--- Data entries ---

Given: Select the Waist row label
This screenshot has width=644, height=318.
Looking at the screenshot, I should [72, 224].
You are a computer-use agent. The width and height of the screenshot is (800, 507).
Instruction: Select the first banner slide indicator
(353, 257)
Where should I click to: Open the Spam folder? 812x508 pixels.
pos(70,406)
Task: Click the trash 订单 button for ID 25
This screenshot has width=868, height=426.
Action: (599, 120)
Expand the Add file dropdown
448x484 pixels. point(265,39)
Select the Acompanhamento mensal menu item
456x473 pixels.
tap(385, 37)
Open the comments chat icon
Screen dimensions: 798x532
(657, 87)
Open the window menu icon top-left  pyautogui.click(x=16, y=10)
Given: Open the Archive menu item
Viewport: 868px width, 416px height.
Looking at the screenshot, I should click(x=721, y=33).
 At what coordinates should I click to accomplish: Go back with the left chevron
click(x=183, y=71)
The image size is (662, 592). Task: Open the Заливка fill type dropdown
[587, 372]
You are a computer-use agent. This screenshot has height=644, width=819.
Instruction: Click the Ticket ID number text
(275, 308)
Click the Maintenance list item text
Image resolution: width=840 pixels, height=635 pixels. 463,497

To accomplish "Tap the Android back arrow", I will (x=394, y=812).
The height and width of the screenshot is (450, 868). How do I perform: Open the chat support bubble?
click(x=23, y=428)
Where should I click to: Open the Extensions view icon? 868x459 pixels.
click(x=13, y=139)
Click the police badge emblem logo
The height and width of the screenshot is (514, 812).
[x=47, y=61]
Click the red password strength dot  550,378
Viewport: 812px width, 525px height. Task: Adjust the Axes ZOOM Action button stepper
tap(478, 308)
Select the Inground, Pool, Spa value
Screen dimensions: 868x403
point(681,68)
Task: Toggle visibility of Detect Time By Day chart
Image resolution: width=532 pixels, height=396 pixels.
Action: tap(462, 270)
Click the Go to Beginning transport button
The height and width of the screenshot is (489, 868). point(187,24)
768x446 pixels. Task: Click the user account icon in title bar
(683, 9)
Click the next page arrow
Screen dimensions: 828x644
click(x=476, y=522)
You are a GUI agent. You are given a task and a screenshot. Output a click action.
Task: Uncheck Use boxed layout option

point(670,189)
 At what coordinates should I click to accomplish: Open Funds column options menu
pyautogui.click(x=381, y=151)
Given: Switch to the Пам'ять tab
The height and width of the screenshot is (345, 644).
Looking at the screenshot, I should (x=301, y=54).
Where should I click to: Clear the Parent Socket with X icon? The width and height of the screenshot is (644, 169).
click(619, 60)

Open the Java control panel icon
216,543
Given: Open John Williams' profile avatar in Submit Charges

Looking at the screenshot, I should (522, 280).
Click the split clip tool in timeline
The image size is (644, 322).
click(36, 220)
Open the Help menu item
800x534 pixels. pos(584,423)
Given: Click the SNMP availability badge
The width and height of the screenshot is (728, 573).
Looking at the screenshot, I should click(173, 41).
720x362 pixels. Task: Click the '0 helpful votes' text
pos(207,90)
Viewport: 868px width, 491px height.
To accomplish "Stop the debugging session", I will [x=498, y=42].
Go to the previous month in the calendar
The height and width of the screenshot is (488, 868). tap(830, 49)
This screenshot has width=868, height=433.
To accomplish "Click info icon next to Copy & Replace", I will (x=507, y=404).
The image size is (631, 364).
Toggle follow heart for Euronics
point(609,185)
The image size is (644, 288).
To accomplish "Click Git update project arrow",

---

_Written problem_: How many lines in the entries above contain the word "menu"? Reply with the number alone.

_Task response_: 5